Meaningful Change Detection Specification
Purpose
Define what constitutes a "meaningful change" that warrants user notification and AI summarization. Eko's core principle is meaningful change gating—no summary without detected meaningful change.
Core Principle
Delta-first — Change summaries, not page content
Eko detects and reports changes to pages, not the pages themselves. A change is only meaningful if it represents actionable information for the user.
Change Types
| Type | Description | Meaningful? |
|---|---|---|
initial | First baseline capture | Always (establishes baseline) |
content_change | Text/content differs from previous hash | Yes, if above threshold |
structure_change | Section structure reorganized | Yes, if significant |
Detection Flow
Fetch page content
↓
Normalize content (strip noise)
↓
Compute content_hash (SHA-256)
↓
Compare with previous check
↓
If different → Compute section_hashes
↓
Calculate estimated_change_percentage
↓
Apply meaningful threshold
↓
If meaningful → Create page_change_event → Trigger summarization
Thresholds
| Metric | Threshold | Action |
|---|---|---|
| Hash differs | Any change | Potential change detected |
| Section change % | ≥ 5% | Classified as meaningful |
| Large change % | ≥ 15% | Consider render escalation |
What is NOT Meaningful
These changes are filtered out as cosmetic/noise:
- Timestamps/dates: "Last updated: Dec 18" changing daily
- Ad rotation: Banner ads, promotional slots
- Session content: User-specific greetings, cart counts
- Whitespace changes: Formatting without content change
- Tracking parameters: Analytics query strings
- CSRF tokens: Hidden form fields
- Cache busters: Random version strings
Content Normalization
Before hashing, content is normalized to reduce false positives:
- Strip HTML tags (keep text content)
- Normalize whitespace (collapse multiple spaces/newlines)
- Remove common noise patterns (dates, session IDs)

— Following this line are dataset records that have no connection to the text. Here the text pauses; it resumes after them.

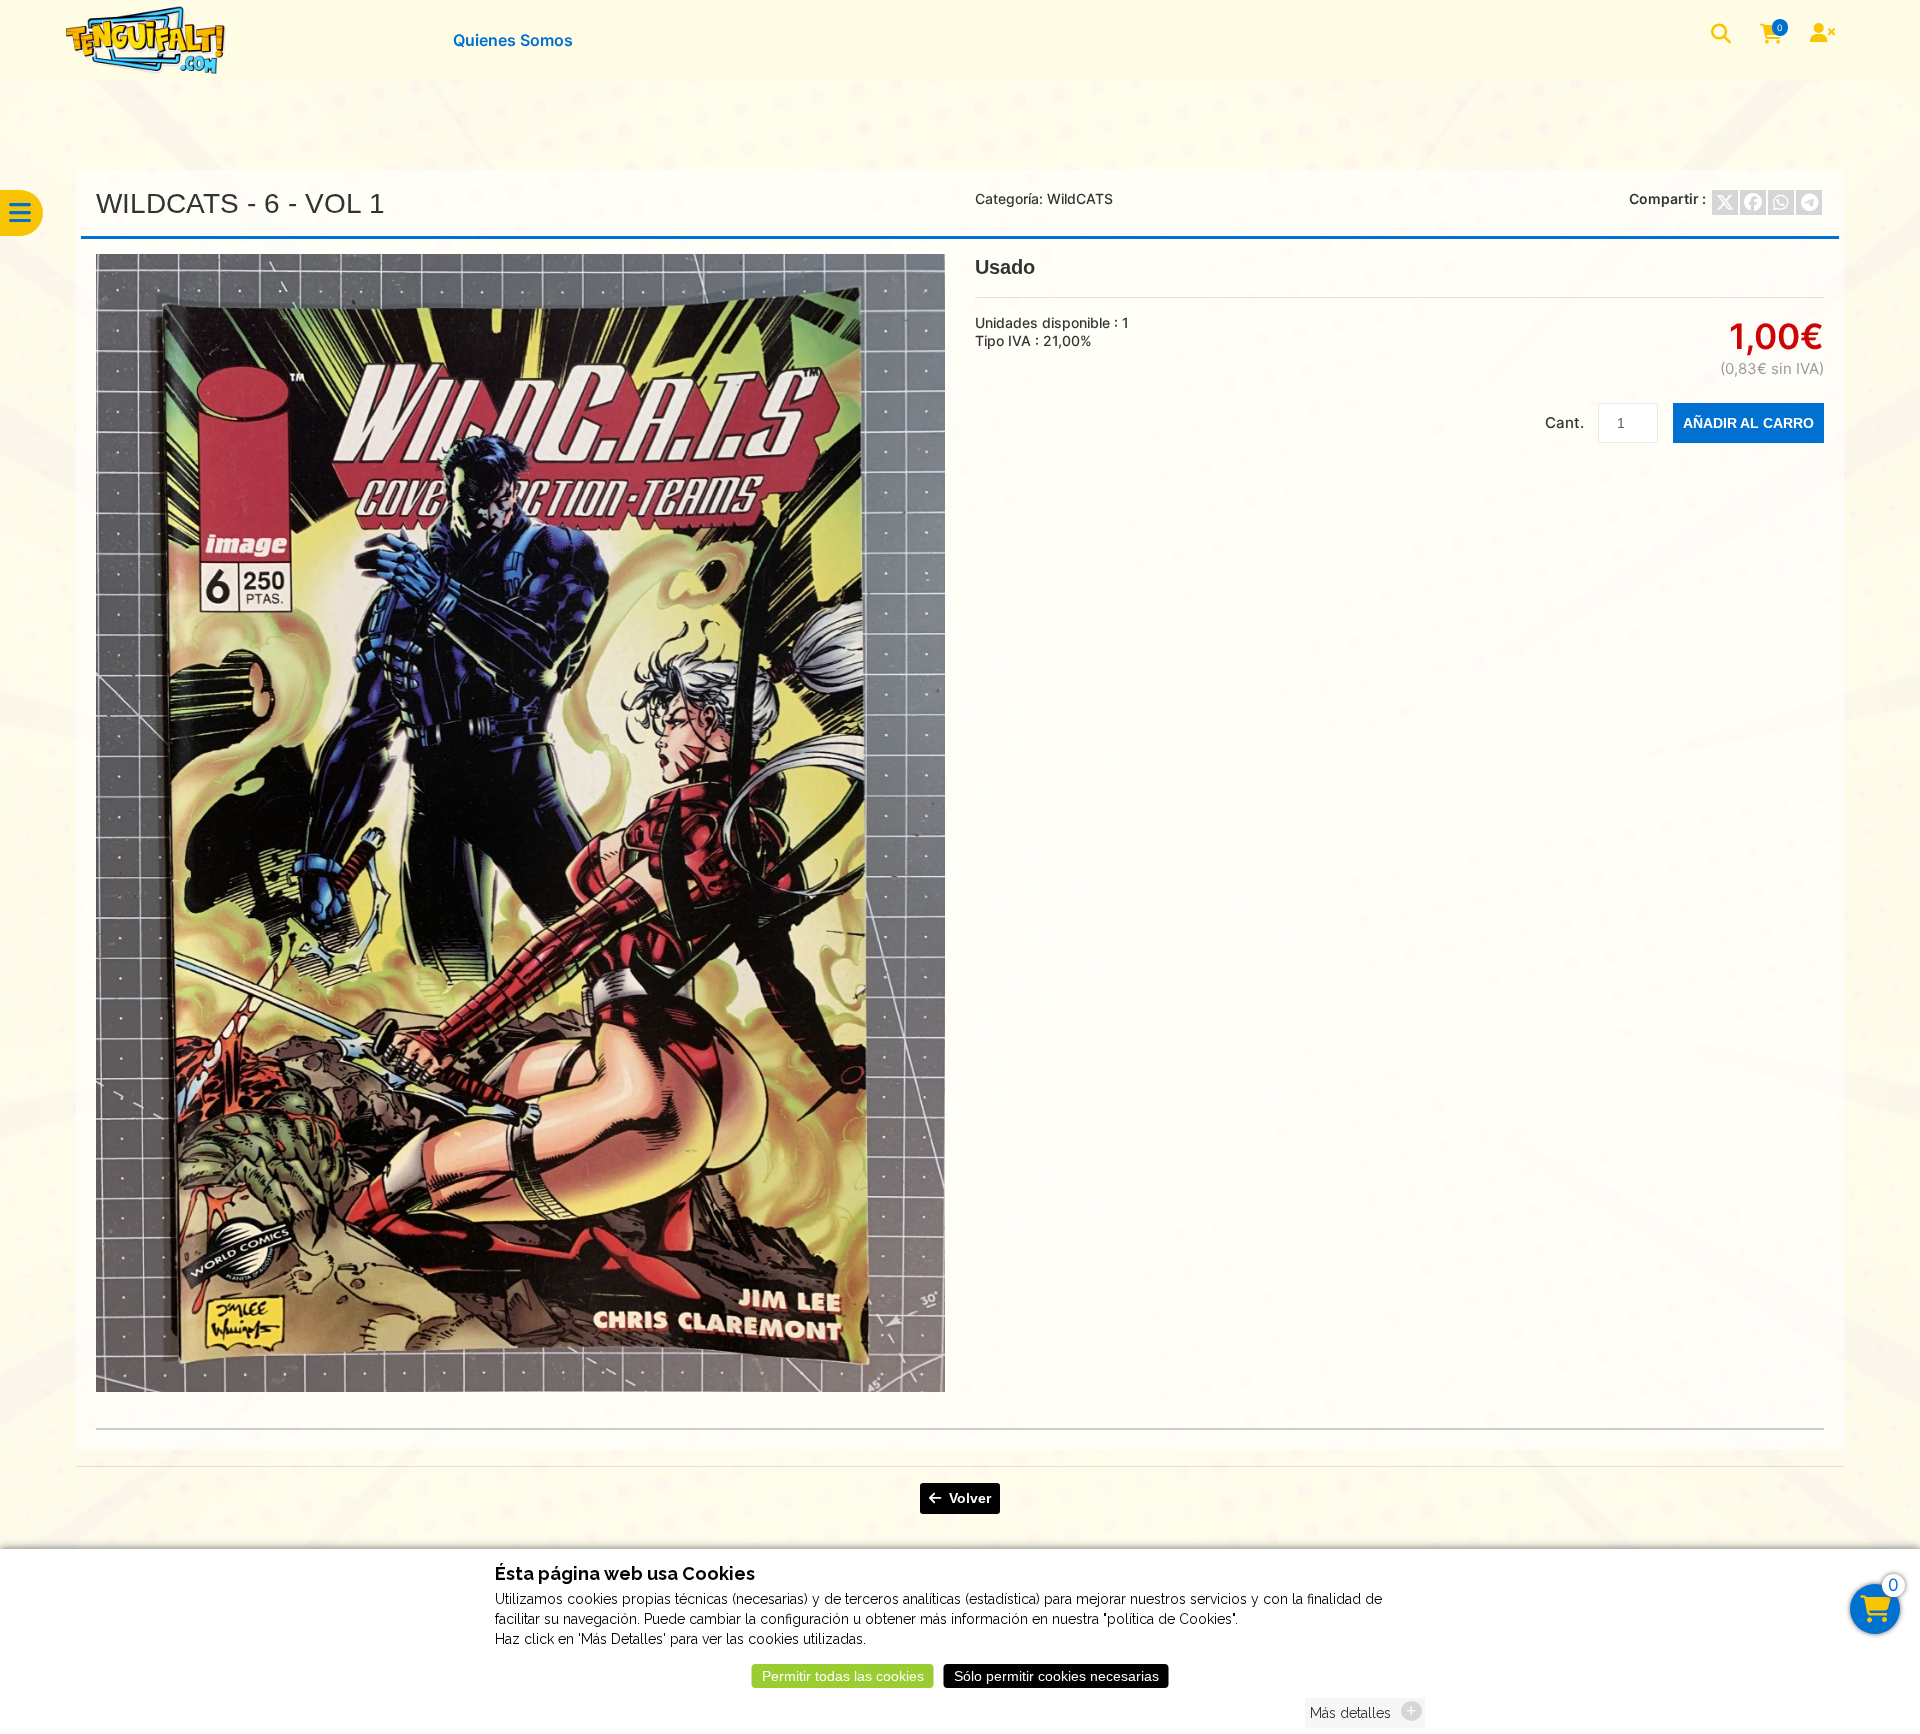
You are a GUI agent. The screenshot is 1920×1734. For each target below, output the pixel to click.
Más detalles (1350, 1713)
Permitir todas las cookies (843, 1676)
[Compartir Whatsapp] (1781, 202)
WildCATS (1080, 198)
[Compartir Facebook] (1753, 202)
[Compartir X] (1725, 202)
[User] (1825, 35)
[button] (1723, 35)
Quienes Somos (513, 40)
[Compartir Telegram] (1809, 202)
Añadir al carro (1748, 423)
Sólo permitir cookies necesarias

- Extract semantic sections (headings + content blocks)
Section-Level Detection
The section_hashes JSONB column stores minimal metadata for granular detection:
interface SectionMeta {
id: string // Unique section identifier
hash: string // SHA-256 of section content
heading?: string // Section heading text
}
This enables:
- Identifying which sections changed
- Calculating change percentage
- Providing context for summarization
Estimated Change Percentage
estimated_change_percentage =
(changed_sections / total_sections) * 100
Stored in page_change_events.diff_metadata.estimated_change_percentage.
diff_metadata Structure
interface DiffMetadata {
type: 'initial' | 'content_change' | 'structure_change'
sections_changed: string[] // IDs of changed sections
estimated_change_percentage: number // 0-100
}
First Check Handling
The first check for a URL is always marked as:
has_change: true(establishes baseline)diff_metadata.type: 'initial'- No summary generated (nothing to compare against)
User Note Integration
The pages.user_note field provides intent context:
- Helps determine if a detected change is relevant to user's stated purpose
- Guides AI summarization to focus on user's concerns
- Does not affect change detection (detection is objective)
Implementation Files
- Content normalization:
packages/shared/src/content-normalizer.ts - Hash computation:
packages/shared/src/utils.ts(sha256) - Change detection:
apps/worker-tracker/src/processor.ts